The syringe and computer are relevant. The Invisalign is not.

For example, a Router class that routes both HTTP requests to different Handler classes and also responses back to the class writing the HTTP response might logically have a default router when no route is found. If I decided to hard-code the default Handler within the Router class (perhaps as a final static variable), I wouldn’t be able to test that requests get routed to that Handler without running assertions against the response that comes back from that Handler. Any time I changed the functionality of that Handler (or even the default handler entirely, as I’ve done a few times now), I’d have to change the assertion in RouterTest. Instead, I can construct and pass in aMockHandler class that returns a custom response without worrying about what the actual response from the default Handler might be.

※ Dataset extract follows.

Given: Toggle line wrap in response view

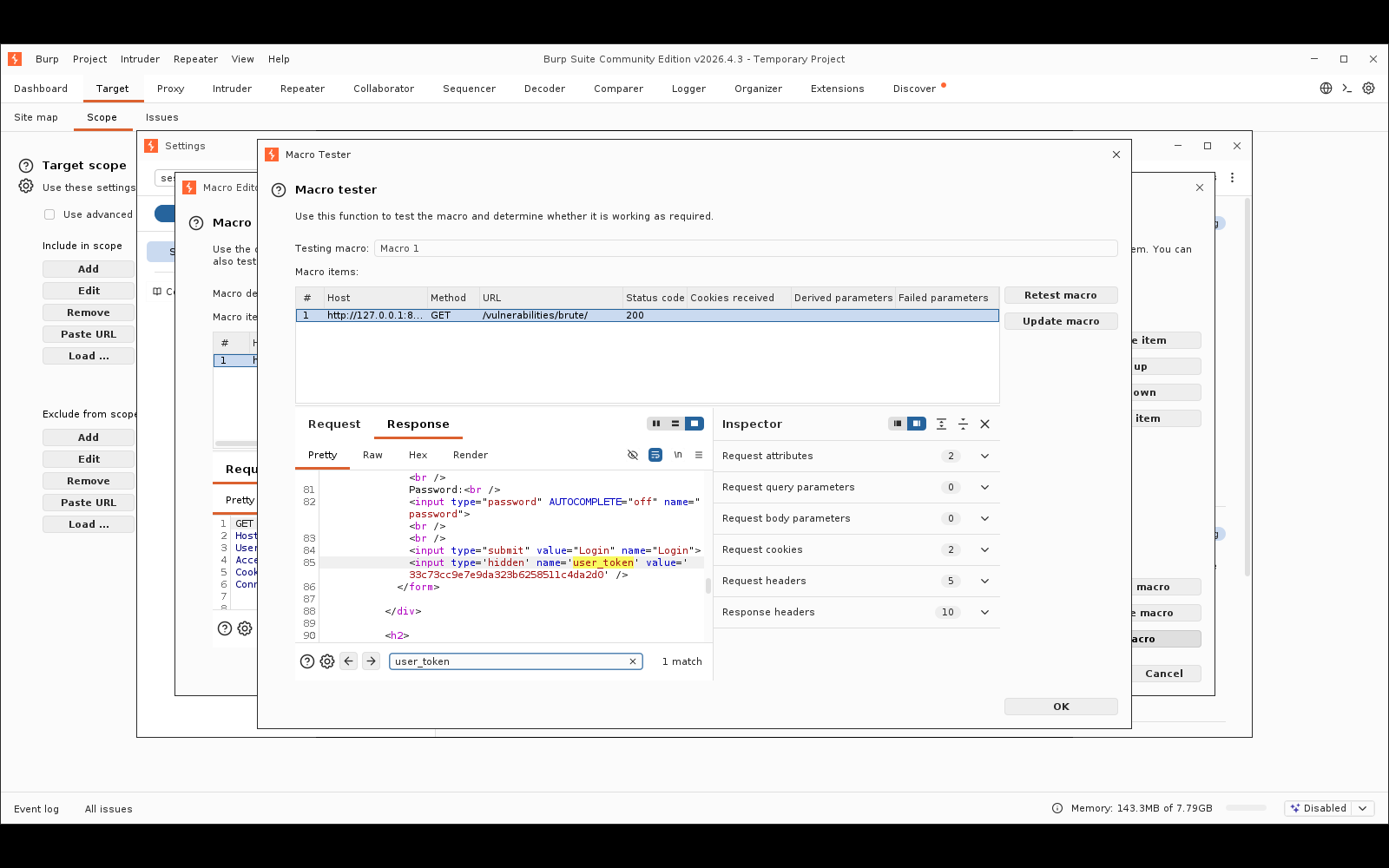Looking at the screenshot, I should 655,455.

Mocks can speed up development

Before implementing mocks in some of my test classes, I kept finding myself working on two or more classes simultaneously just to keep my compiler happy. If I made a change in a class A, and if I passed in an instance of class A to class B, the tests for class B would often not compile. I’d have to jump between both classes until I resolved all errors. This back and forth made it difficult to take a break from my work. If I did, I’d often forget where I left off in my attempt to keep the test classes from breaking.

With mocks, I focus exclusively on building one class at a time. In the event that I haven’t implemented a method on an object passed into the class that I’m testing, I simply add a mock function to the mock class and pretend like its working as it should.

For example, the functionality to handle PUT requests to a resource that already exists in the server involves two classes: FileHandler and Directory. The first reads the HTTP method from the incoming request to determine what to do with the request. For aPUT request, it calls Directory ‘s #overwriteFileWithContent method (which returns a boolean if it succeeds). I chose to follow a top-down approach to building this feature, so I started with testing FileHandler. When my compiler complained that the #overwriteFileWithContent method did not exist, I simply added the method to MockDirectory and had it return true. The use of the mock there allowed me to build and commit a fully functional handler without distracting myself with building and testing a separate method.

Unit tests are not acceptance tests

With coding, I find that I often learn what something is by learning what it isn’t. Unit testing tests a class in isolation. For classes that use objects from another class, you can simulate isolation with mocks. It’s not fool-proof, but it gives you far more control over what the methods in external classes return. In short, they eliminate surprises. With acceptance testing, you wouldn’t be using mocks because you need to ensure that every class works together as expected.